▶ Instructions to follow
Having located "Instruction: Tap the sun icon beside Amizade", write out its line and the remaining lines of the material exactly, the last one included, but not the pictures.

▶ Stored data
[Start of Attachment]

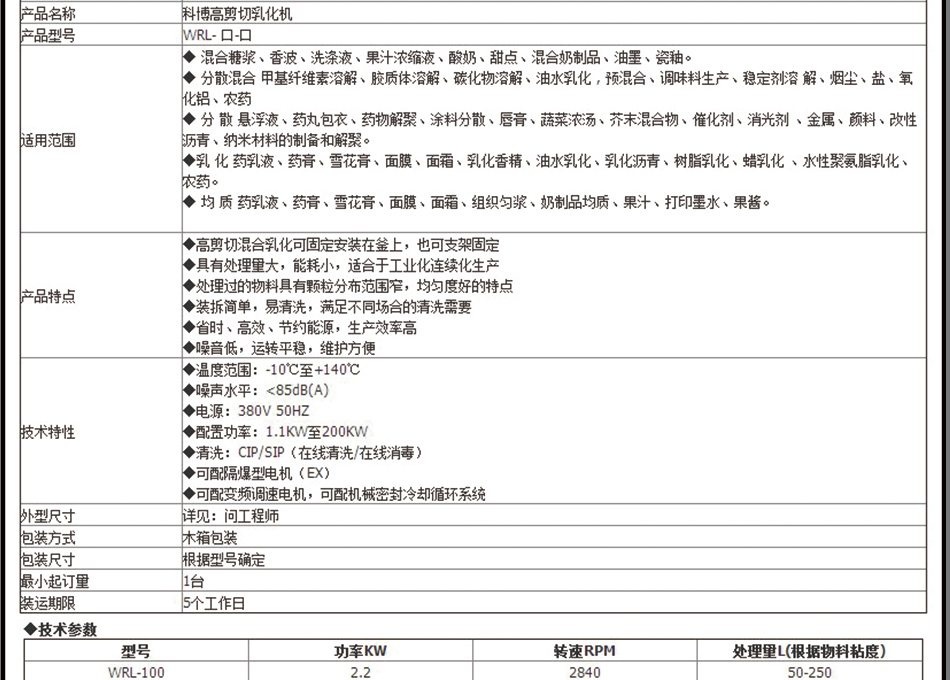Viewport: 950px width, 680px height.
Task: Click the 50-250 processing capacity cell
Action: click(809, 672)
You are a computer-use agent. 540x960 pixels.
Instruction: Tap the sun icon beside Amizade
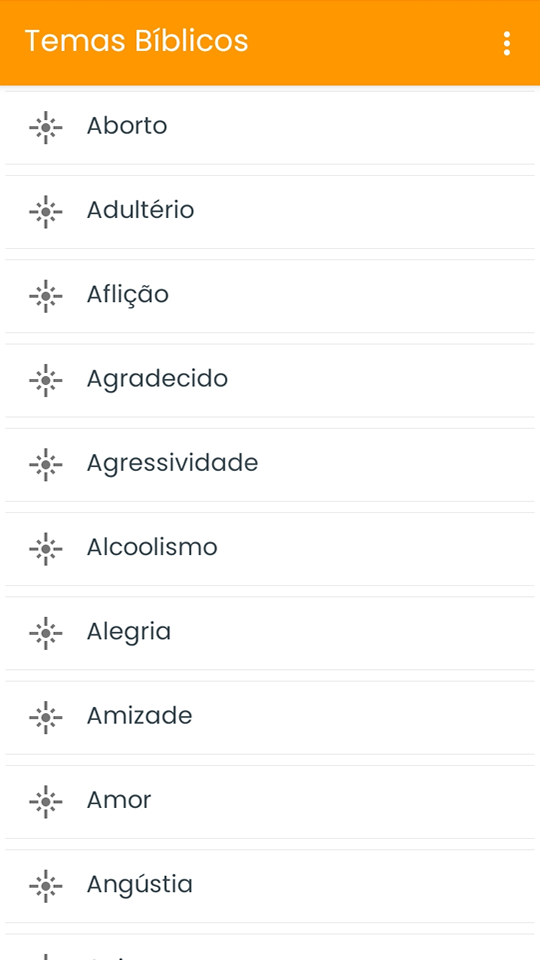coord(45,718)
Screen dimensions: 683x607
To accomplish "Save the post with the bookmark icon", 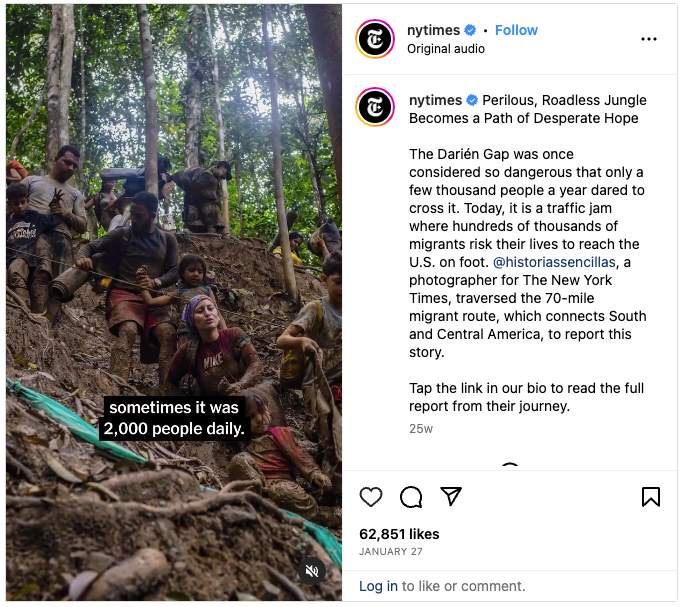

[End of Attachment]

▶ Task response
Instruction: Tap the sun icon beside Amizade
coord(45,718)
Screen dimensions: 683x607
To accomplish "Save the post with the bookmark icon", 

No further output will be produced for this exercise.